BLOCO DE TEXTO.
···
Considero a embreagem automática um dos equipamentos mais úteis nos carros de câmbio manual, mas ela não “pegou” aqui, o que acho intrigante. Isso porque é um sistema automático que substitui muito bem a operação pelo tradicional pedal e sua utilidade reside num aspecto fundamental: só temos dois membros inferiores. O trabalhoso num carro manual quando dirigindo no trânsito congestionado, anda e para, é justamente usar a embreagem. Passar as marchas não dá trabalho algum.
Esse motivo de eu ser fã dos câmbios robotizados monoembreagem: ausência do pedal de embreagem, trocas manuais com toques na alavanca e, quando eu quiser, disponho de trocas automáticas.
Meu primeiro contato com a embreagem automática foi nos DKW-Vemag ainda na década 1960. Ela nunca foi item de série, sempre acessório original para montagem na concessionária. Seu nome era Saxomat e era produzida pela Fichtel & Sachs, atualmente só Sachs e pertencente à ZF. A Fichtel & Sachs fornecia a sua embreagem automática para várias fabricantes, como a Auto Union/DKW, Daimler-Benz, Borgward,as que me vêm à cabeça. Até Renault Dauphine tinha opção de embreagem automática no catálogo, sistema francês denominado Ferlec. Nem o alemão oriental Trabant 601 se furtou de oferecer o equipamento opcional chamado embreagem Hycomat.
···
OBJETIVOS.
[1] Traduza para o inglês esta frase do texto sobre a embreagem automática: "Ela nunca foi item de série, sempre acessório original para montagem na concessionária."
[2] Escreva a continuação do texto sobre a embreagem automática a partir da última frase apresentada.
Não é preciso consultar os dados para realizar as tarefas.

DADOS EXTRAÍDOS.
···
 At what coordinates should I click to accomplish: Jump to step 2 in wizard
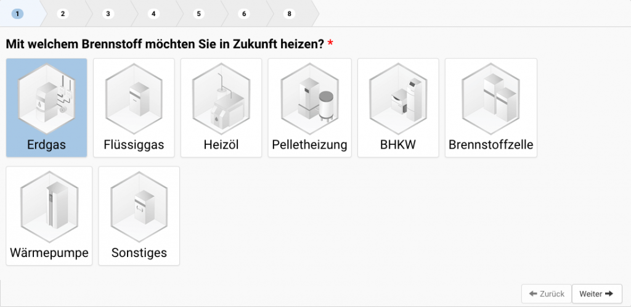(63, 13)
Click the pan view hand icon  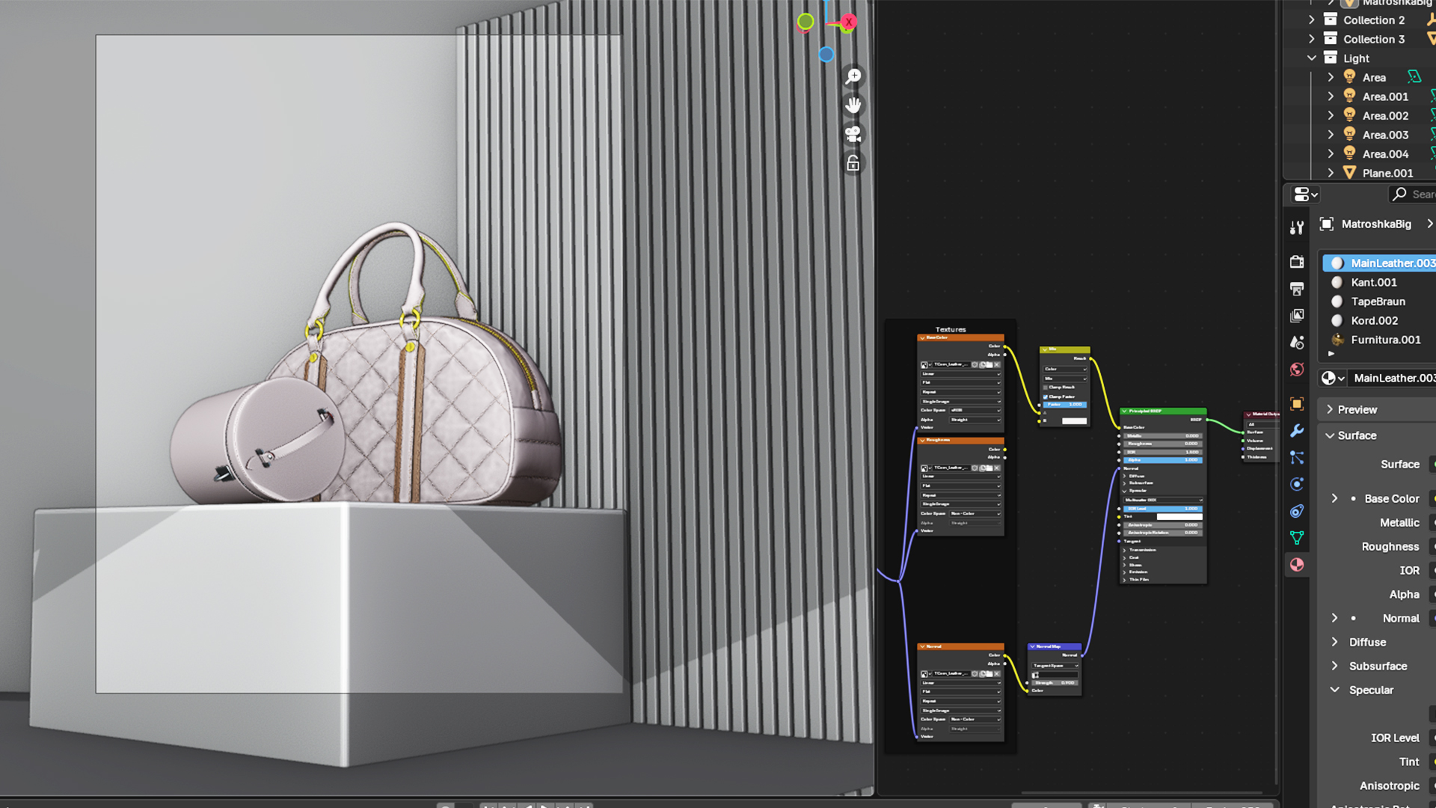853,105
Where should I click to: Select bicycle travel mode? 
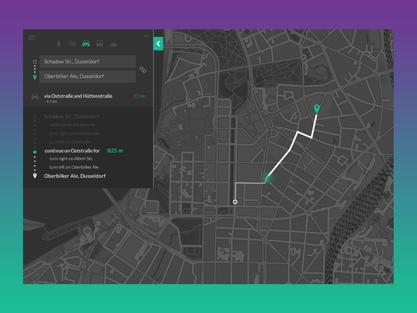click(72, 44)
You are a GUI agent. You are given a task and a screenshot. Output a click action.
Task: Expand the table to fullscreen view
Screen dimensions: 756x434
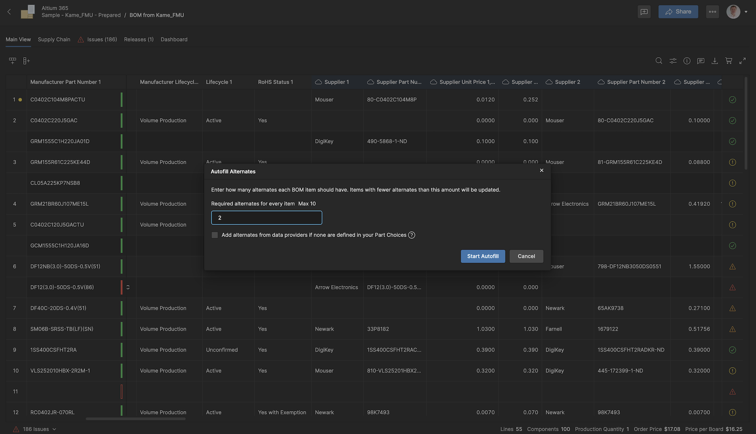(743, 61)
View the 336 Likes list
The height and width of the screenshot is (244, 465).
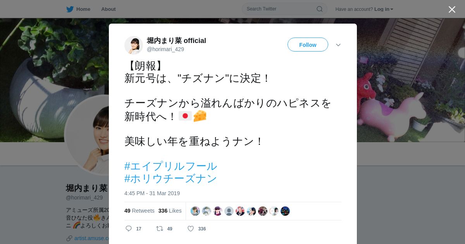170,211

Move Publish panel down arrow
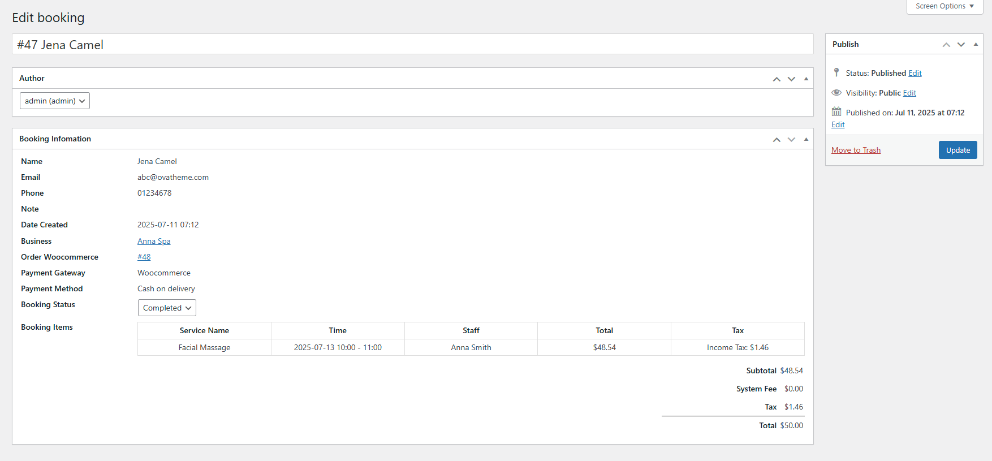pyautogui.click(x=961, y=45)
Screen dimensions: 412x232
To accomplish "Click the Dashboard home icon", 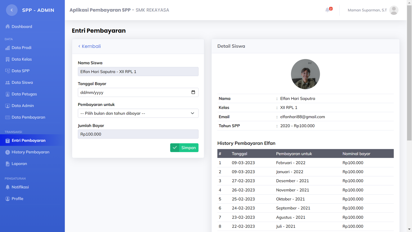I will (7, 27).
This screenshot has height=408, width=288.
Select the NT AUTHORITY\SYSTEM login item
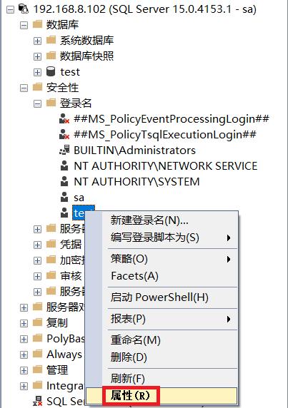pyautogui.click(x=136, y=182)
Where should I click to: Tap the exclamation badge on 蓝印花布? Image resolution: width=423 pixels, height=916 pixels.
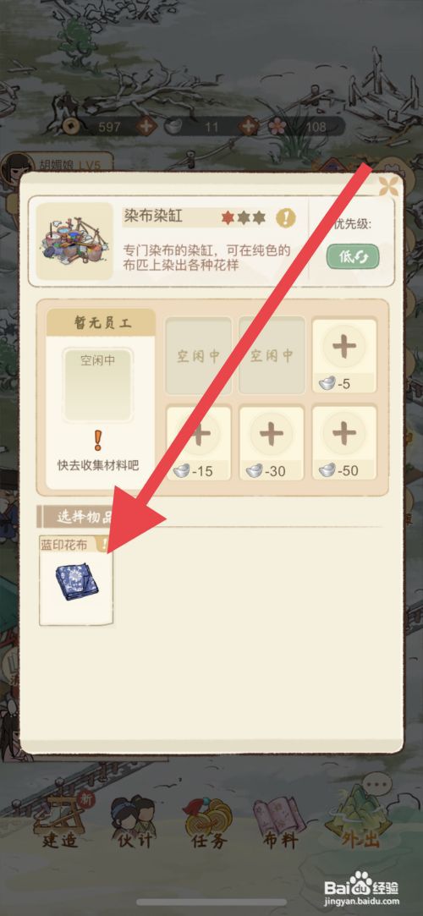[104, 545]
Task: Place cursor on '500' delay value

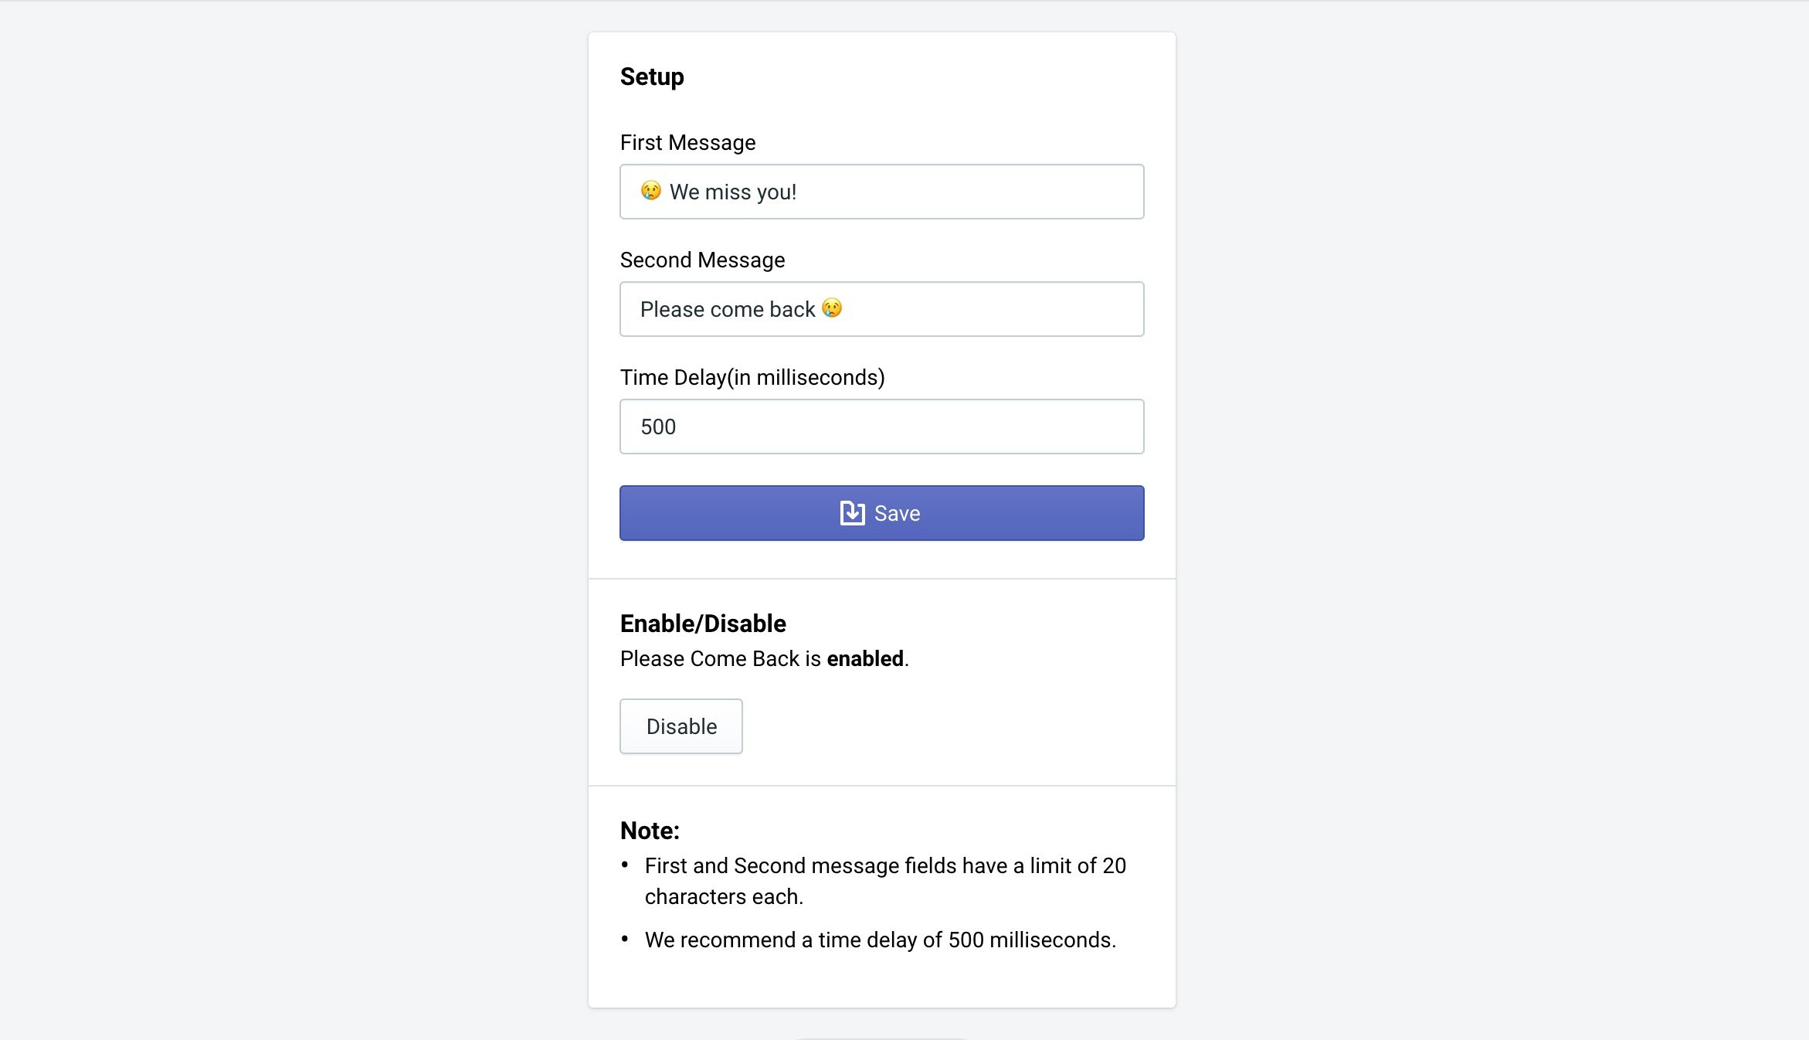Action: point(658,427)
···
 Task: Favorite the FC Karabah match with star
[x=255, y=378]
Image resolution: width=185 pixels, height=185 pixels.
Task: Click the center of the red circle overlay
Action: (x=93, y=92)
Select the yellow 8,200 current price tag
···
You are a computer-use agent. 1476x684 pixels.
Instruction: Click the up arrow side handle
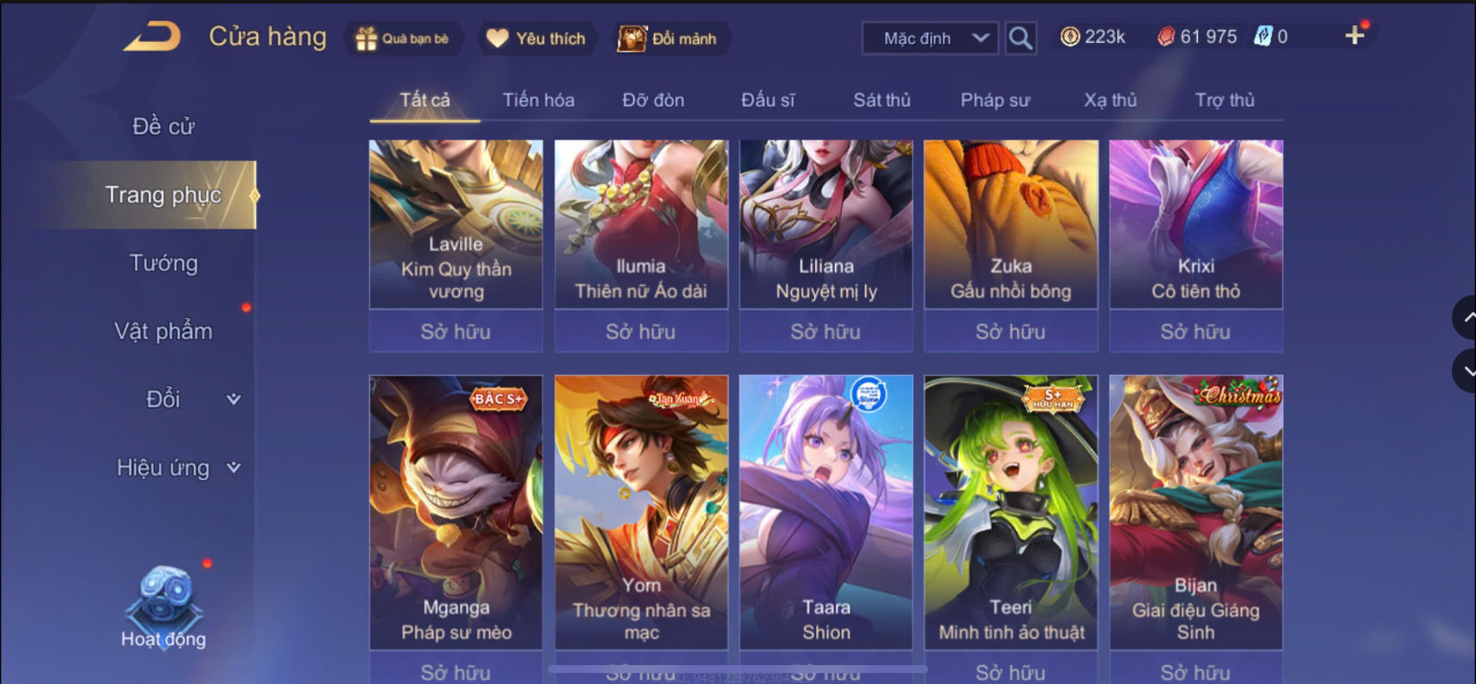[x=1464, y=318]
···
RESPOSTAS DAS TAREFAS.
[1] It was never a standard item, always an original accessory for installation at the dealership.

[2]
Na foto de abertura a mensagem da propaganda é “Pedal por conta do Saxomat”, vendo-se o “X” de pedal de embreagem eliminado.
No regulamento técnico FIA Grupo A, vigente a partir de 1982, era permitido modificar a embreagem para automática mesmo que não fosse item homologado para o modelo. Durante muito tempo pilotos de rali tinham embreagem automática nos carros de competição justamente pela facilidade, os pés só precisavam se ocupar do freio e do acelerador. O punta-tacco era desnecessário.
Saxomat, sistema eletromecanicopneumático
O sistema automático Saxomat era misto: centrífugo, elétrico e pneumático. O centrífugo consistia de um platô de embreagem específico, com massas que se movimentavam por centrifugação e ao fazê-lo levavam a placa de pressão a pressionar o disco de embreagem, movimento correspondente a soltar o pedal de embreagem, ou seja, acoplar a embreagem para movimentar o veículo.
Veículo parado, motor ligado, era engatar primeira e acelerar. Exatamente como nos scooters de embreagem automática. Ou um carro de câmbio automático, basta acelerar para o veículo se movimentar.
Para as trocas ascendentes sucessivas e estando a embreagem acoplada — massas centrífugas expandidas — outro sistema encarregava-se de desacoplar a embreagem, para isso se valendo do vácuo do coletor de admissão para afastar a placa de pressão do disco.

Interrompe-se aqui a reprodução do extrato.